Two passing motorists, one of them a Sheriff’s Office employee, had called in a report of an erratic driver heading north on Broad Street in Norwich. It was about 9:40 a.m.
If there’s a place you don’t want to raise criminal attention, it’s in the downtown City of Norwich on a weekday morning. The Norwich Police Department’s average response time in 2008 was just over two minutes anywhere in the city, but at this time and at this location it was about 45 seconds.
Police pulled up behind the car just as it was passing through the Main Street intersection, less than a block from the police station. An officer radioed for assistance, saying the car had wandered into another lane and was not complying with his siren’s call to pull over.
The man then stopped his car and slipped it into reverse for some unknown reason and the pursuing officer, who was pulling his car up behind the suspect’s, had to reverse to avoid a collision.
At this time I left the scanner in the office and traveled the half-block to where the incident was currently unfolding.
I watched the officer open the car door for the driver, who then all but fell flat on his face while exiting the car.
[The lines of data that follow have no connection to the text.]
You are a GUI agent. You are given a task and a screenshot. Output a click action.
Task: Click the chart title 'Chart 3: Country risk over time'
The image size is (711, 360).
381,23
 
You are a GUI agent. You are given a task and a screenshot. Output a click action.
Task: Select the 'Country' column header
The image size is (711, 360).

I stood near them as police attempted to communicate with the slurring, stuttering and incoherent man.
After taking a sobriety test, receiving a brief medical look over from Norwich EMS and being told he was under arrest, the man seemed to suddenly notice that something of legal consequence was afoot.
His lower back leaning heavily against the rear of his car with both of his shaking arms propped on the roof the trunk for stabilization, the man began asking the two Norwich Police officers standing before him what was going on.
They explained it all over again and asked the man to “please” step into a waiting ambulance. He responded with belligerent remarks typical of inebriated obscenity.
I know nothing of the man’s details and I didn’t gather much information following the incident. It was a case just like the hundreds, if not thousands, of others in last three years and not a special occurrence demanding media ink.